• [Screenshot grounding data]
----

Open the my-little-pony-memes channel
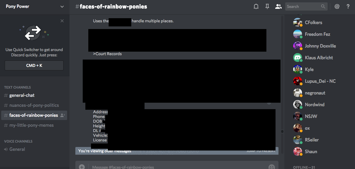The width and height of the screenshot is (355, 169). coord(31,125)
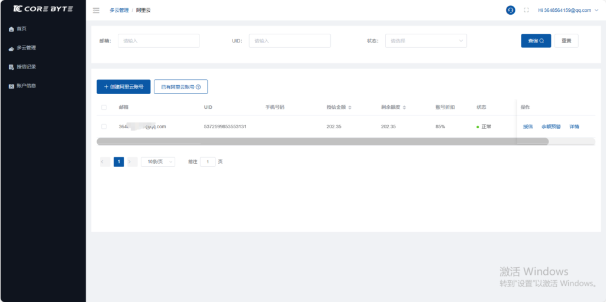The image size is (606, 302).
Task: Click the 余额预警 link in the row
Action: point(551,126)
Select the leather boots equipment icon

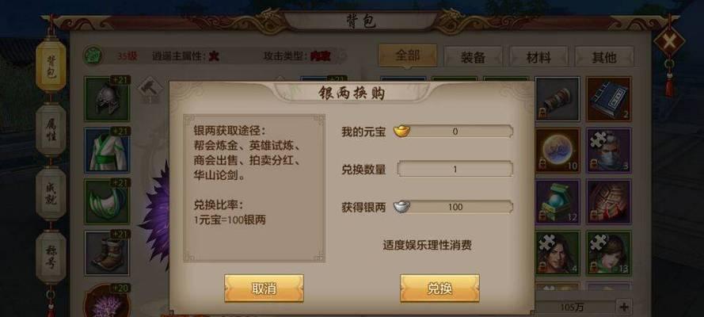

----

• [PROBLEM STATEMENT]
Would you write out the data exactly, with no pictures in the copy?

• [ANSWER BOX]
Open the my-little-pony-memes channel
The width and height of the screenshot is (355, 169). coord(31,125)
The image size is (606, 302).
Task: Click the 余额预警 link in the row
Action: point(551,126)
Select the leather boots equipment icon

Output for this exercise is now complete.